**Provided records**
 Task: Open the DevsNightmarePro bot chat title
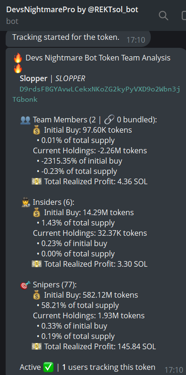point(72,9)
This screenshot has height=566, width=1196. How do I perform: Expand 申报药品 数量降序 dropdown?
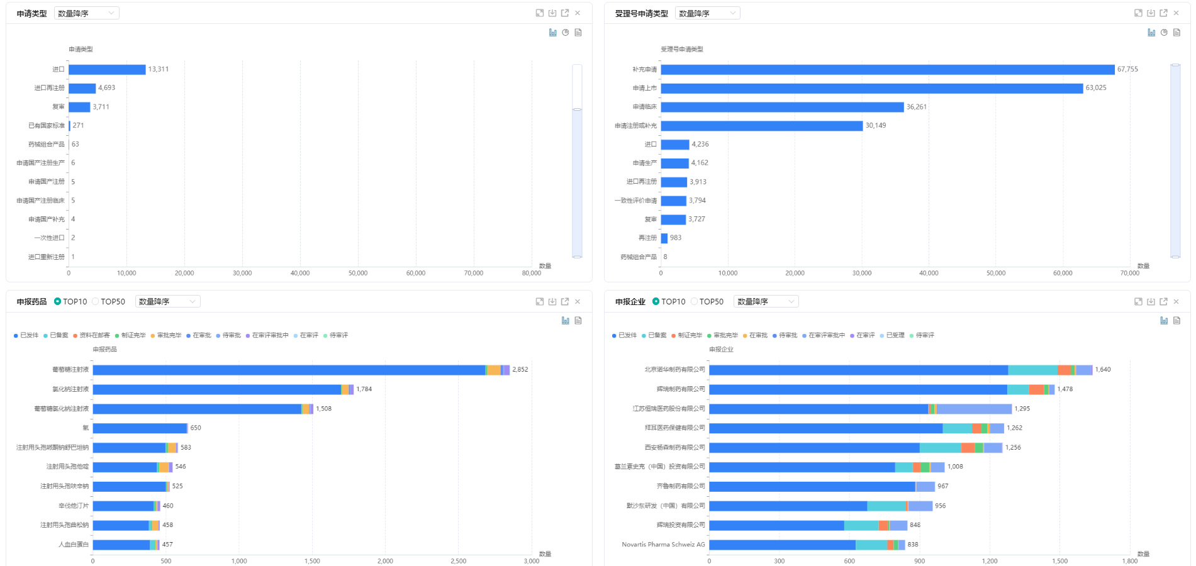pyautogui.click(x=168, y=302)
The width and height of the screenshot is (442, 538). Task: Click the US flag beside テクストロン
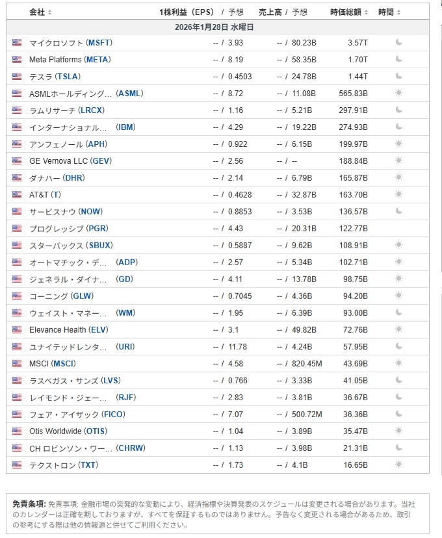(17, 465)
...
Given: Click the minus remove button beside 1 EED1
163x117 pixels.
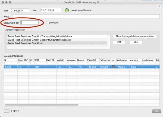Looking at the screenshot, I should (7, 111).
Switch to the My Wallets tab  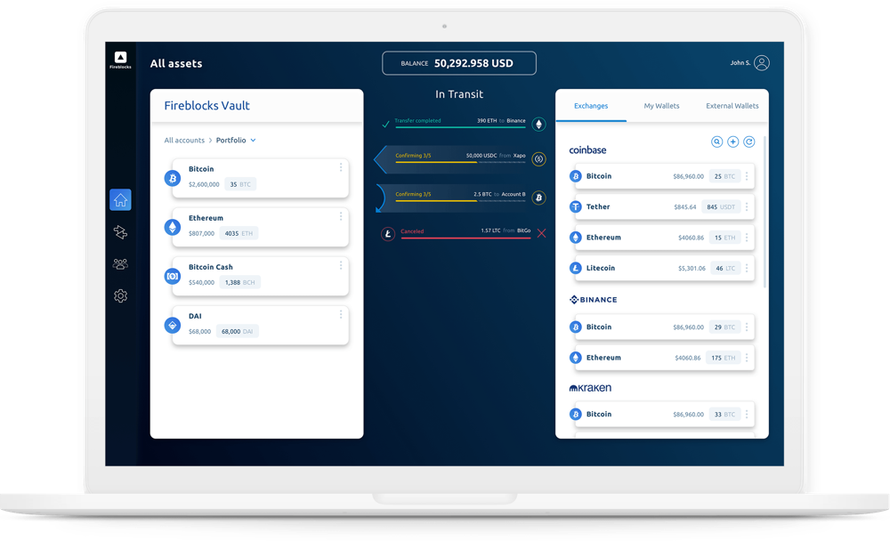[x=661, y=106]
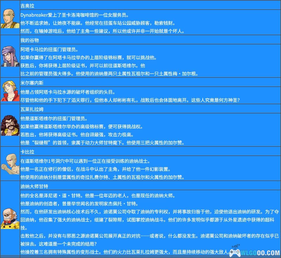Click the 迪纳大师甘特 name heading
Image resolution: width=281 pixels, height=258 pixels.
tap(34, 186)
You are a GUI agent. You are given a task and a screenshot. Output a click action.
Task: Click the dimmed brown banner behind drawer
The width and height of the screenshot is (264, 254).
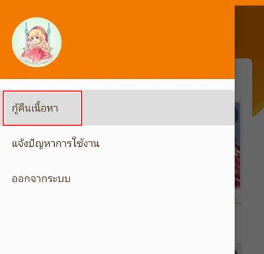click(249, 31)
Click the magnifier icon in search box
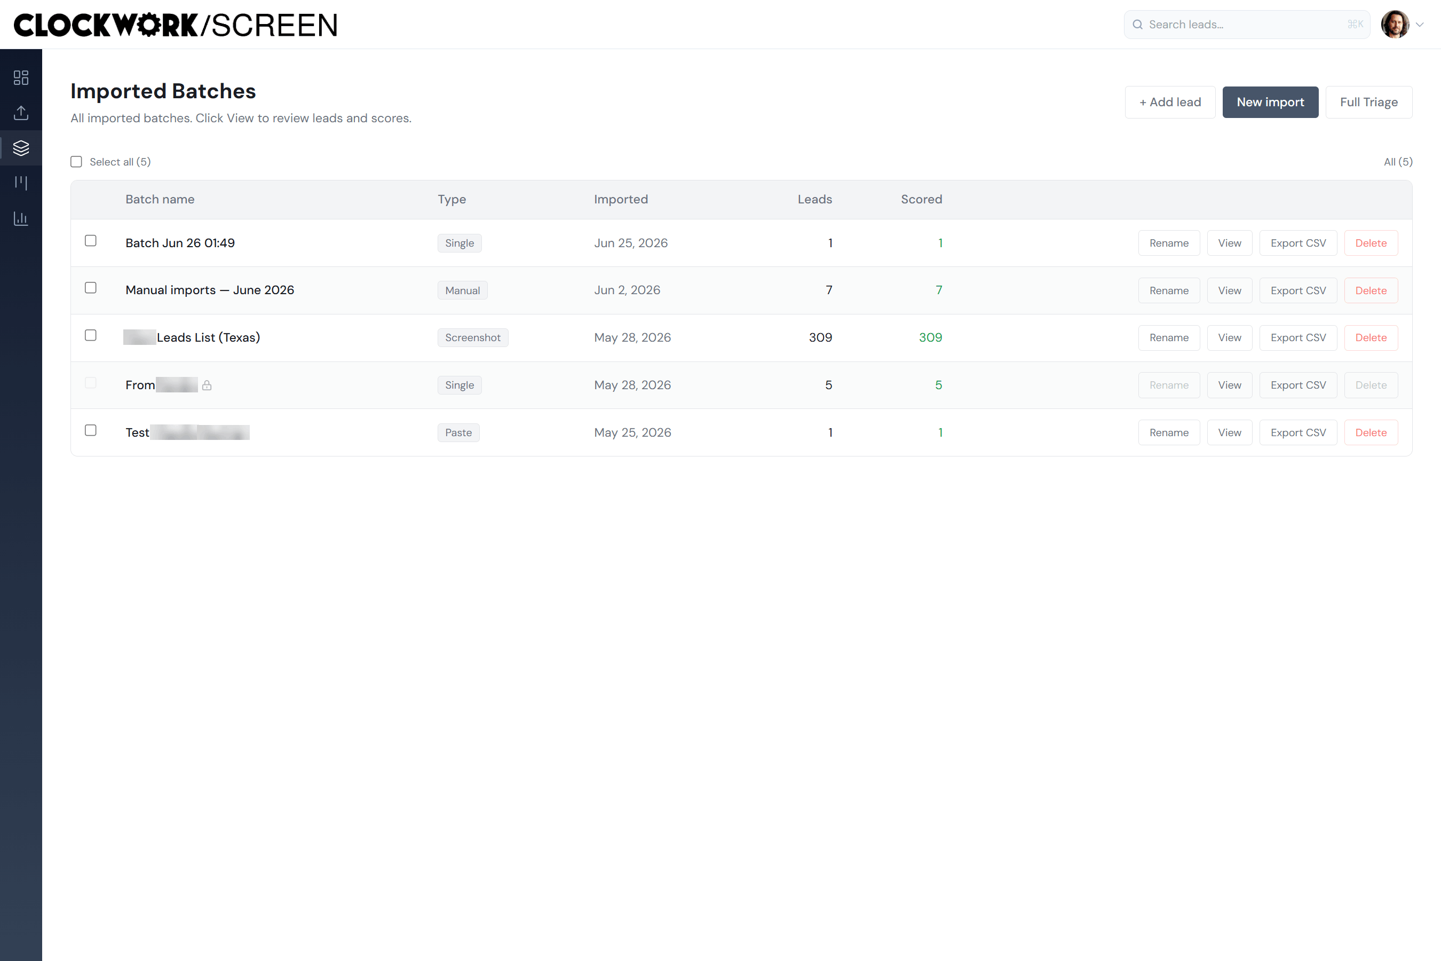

**Work task**
The answer must be the lines above from the one containing "Task: Click the dimmed" through the one containing "Click the magnifier icon in search box", reproduced exactly, with no pictures and nothing else.

**Task output**
Task: Click the dimmed brown banner behind drawer
The width and height of the screenshot is (264, 254).
click(249, 31)
Click the magnifier icon in search box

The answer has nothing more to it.